We're doing our spring cleaning at home a little late in the season, in order to turn a basement den into a small apartment for my sister. Unfortunately for me, the basement den is where I've stored about half my books, so now I have to find room for them upstairs. Except, if there were room upstairs for the books, they'd have already been up here. So you know what that means: it's time to cull.
Culling out books is hard for me. I'm a collector by nature, and many of these books I've had since childhood. But as I go through the books, I'm finding that many books that once meant a lot to me I can now get rid of without much pain.
Writing books have been some of the more obvious casualties, now that I'm published and know more about what it takes to be a writer. The books that were once so valuable to me for their information and support are now headed to charity or the local library in hopes that they educate and inspire other aspiring writers still reaching for the brass ring of publication. Also gone are the piles of romances and other novels I bought over the years as I tried to find my niche as a writer. Not all of them, of course; the ones that spoke to me, that helped me find my genre and my voice, stay on my shelves in an honored place.

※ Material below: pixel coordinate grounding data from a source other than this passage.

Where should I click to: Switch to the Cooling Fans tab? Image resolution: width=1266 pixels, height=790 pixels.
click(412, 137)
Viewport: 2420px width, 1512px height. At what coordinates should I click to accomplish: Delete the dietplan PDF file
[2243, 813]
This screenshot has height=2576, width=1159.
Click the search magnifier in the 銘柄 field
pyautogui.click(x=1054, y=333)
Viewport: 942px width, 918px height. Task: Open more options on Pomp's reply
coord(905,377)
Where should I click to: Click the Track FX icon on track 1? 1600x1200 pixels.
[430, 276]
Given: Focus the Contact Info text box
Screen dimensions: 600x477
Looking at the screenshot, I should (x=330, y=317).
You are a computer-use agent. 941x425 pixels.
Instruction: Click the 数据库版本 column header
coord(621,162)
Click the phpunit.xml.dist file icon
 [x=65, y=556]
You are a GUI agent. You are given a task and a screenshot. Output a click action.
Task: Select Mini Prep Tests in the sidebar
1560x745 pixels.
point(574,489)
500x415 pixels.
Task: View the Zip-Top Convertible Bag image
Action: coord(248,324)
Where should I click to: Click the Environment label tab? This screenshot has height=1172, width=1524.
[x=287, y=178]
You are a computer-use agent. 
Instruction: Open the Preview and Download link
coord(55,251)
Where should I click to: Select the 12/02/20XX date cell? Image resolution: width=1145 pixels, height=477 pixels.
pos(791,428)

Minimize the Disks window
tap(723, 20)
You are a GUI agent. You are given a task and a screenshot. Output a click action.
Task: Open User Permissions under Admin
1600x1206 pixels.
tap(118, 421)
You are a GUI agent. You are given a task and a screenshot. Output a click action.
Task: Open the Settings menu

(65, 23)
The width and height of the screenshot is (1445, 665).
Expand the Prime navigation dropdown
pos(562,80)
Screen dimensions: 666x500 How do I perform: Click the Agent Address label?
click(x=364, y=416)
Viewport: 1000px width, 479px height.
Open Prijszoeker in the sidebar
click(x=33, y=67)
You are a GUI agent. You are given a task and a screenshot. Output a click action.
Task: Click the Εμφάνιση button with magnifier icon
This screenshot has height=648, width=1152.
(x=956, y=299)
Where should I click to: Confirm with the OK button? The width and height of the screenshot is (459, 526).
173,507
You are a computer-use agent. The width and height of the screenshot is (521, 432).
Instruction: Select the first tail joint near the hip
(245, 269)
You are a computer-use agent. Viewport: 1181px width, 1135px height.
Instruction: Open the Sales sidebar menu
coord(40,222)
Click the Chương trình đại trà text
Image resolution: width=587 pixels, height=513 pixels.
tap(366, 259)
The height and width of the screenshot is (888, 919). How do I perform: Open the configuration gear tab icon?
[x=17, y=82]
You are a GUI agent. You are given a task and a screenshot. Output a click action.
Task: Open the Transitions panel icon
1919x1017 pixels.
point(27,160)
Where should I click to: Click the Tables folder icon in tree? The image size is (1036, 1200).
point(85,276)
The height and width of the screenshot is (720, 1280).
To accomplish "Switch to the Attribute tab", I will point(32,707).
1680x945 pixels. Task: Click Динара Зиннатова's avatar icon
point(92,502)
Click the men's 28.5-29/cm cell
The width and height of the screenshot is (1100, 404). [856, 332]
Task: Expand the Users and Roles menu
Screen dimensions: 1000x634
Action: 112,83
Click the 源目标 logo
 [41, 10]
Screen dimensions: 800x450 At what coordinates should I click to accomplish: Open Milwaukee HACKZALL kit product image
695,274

I have books I bought as reference material for a specific novel that I'm now getting rid of because the novel is written, or the reference book turned out to be useless. I have books that I'm getting rid of because they're literally falling apart at the seams or they duplicate, in some way, other books I have. (I have a large Shakespeare compendium I bought in college that's in wonderful shape; what's the point in holding onto those little paperback versions of specific plays?)
The classics stay, even if I didn't enjoy them, because I have nieces in grammar school who aren't too far from needing those books for their studies. I have books that I seldom read but keep for sentimental reasons, like the books written by a writer friend who passed away tragically early from cancer. I kept my college textbooks forever, but I'm finally letting some of them go--Algebra, Trigonometry--while I hold onto others--Zoology, Spanish, all my English textbooks--because I think they might be useful to me yet. Who knows when I might write about a hunky biologist and a sassy English professor who end up on the run in South America? (...jotting that idea down in the idea file...)
I've often played along with the old game, "If you were stranded on a deserted island, what's the one book you'd want to have with you?" It's fun to speculate. It's not so much fun, however, to have to reduce your book collection by nearly half. I can attest to that personally.
However, I do think I could probably come up with a list of five books I'd have to have with me: The Bible, Jane Austen's PRIDE AND PREJUDICE, THE COMPLETE WORKS OF SHAKESPEARE, THE STAND by Stephen King and TO KILL A MOCKINGBIRD. (But I sure would miss ROBERT FROST'S POEMS, PERSUASION, JANE EYRE, the Harry Potter books and THE ADVENTURES OF HUCKLEBERRY FINN).
So, what about you? If you had to trim your book collection drastically, what would go? What would stay? Or is this a subject too horrifying to contemplate?